### What is needed
Type out every entry again, character for character.

### Data for processing

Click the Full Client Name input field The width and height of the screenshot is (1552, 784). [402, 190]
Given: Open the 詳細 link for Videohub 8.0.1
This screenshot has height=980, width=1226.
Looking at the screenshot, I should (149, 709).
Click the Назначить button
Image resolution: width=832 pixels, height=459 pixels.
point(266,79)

### Result of the task
Click the Full Client Name input field The width and height of the screenshot is (1552, 784). [402, 190]
Given: Open the 詳細 link for Videohub 8.0.1
This screenshot has height=980, width=1226.
Looking at the screenshot, I should (149, 709).
Click the Назначить button
Image resolution: width=832 pixels, height=459 pixels.
point(266,79)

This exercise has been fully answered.